[[ INFORMATION PROVIDED, beginning ]]

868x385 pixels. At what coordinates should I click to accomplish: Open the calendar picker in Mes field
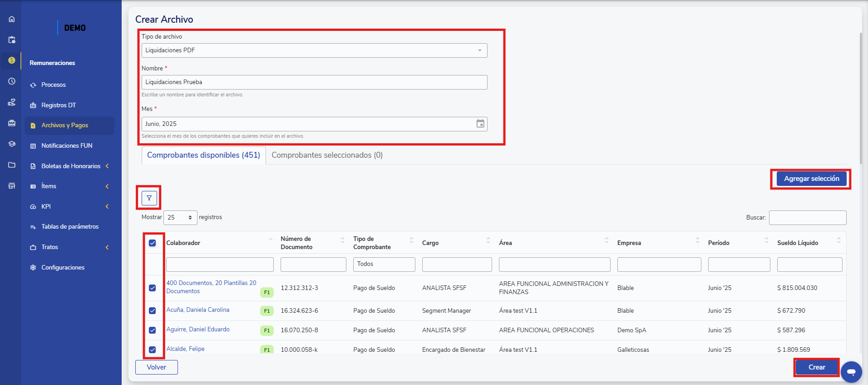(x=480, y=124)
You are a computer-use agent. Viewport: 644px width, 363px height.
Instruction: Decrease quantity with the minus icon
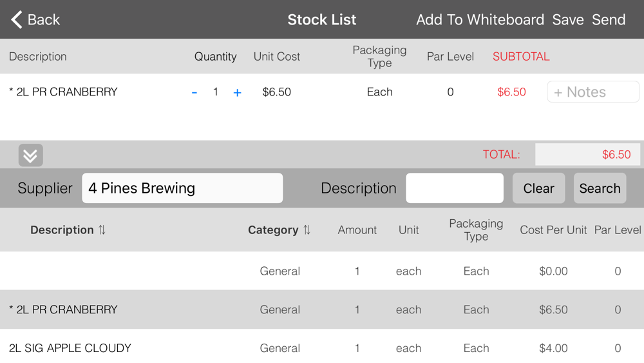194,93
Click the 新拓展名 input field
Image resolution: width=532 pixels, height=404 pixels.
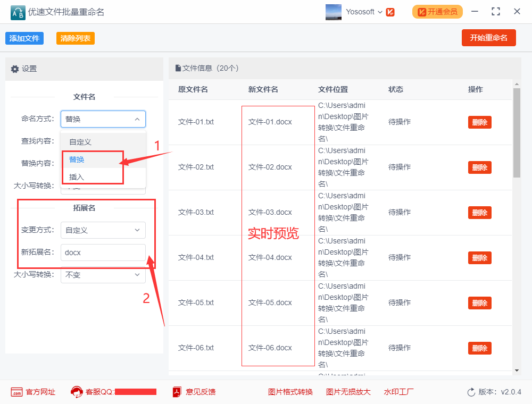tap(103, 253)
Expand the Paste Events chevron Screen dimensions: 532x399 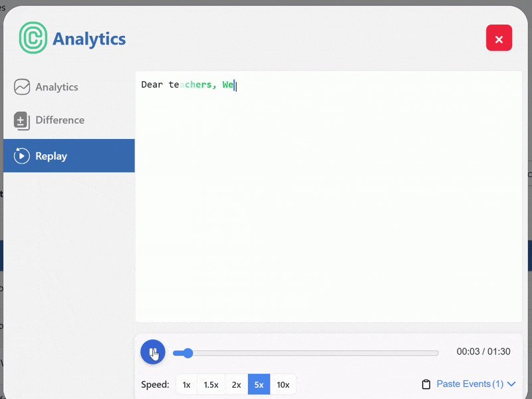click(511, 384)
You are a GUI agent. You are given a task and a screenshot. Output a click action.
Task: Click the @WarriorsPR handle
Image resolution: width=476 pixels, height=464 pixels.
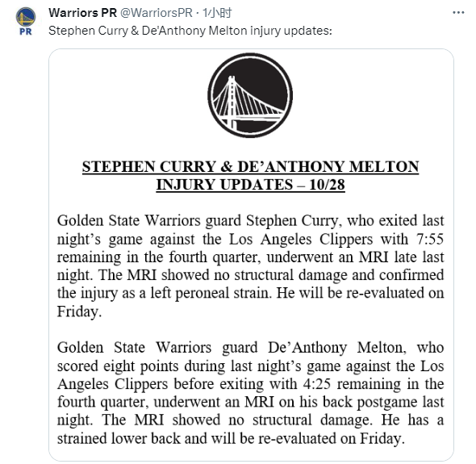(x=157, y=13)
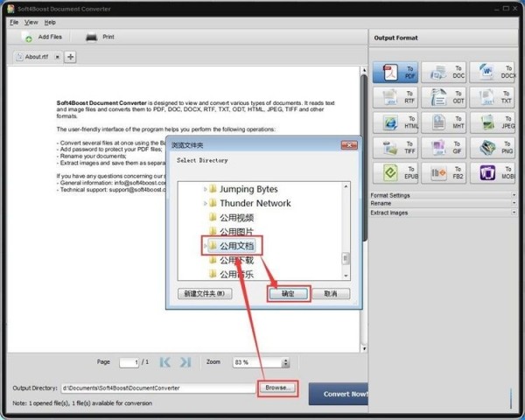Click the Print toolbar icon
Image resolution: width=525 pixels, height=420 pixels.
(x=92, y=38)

[[ INFORMATION PROVIDED, end ]]

Go through the data above and find the lines with the word "agent". Copy each of those lines.

You are a computer-use agent. Viewport: 644px width, 363px height.
You are a GUI agent. You are given a task and a screenshot. Output a click action.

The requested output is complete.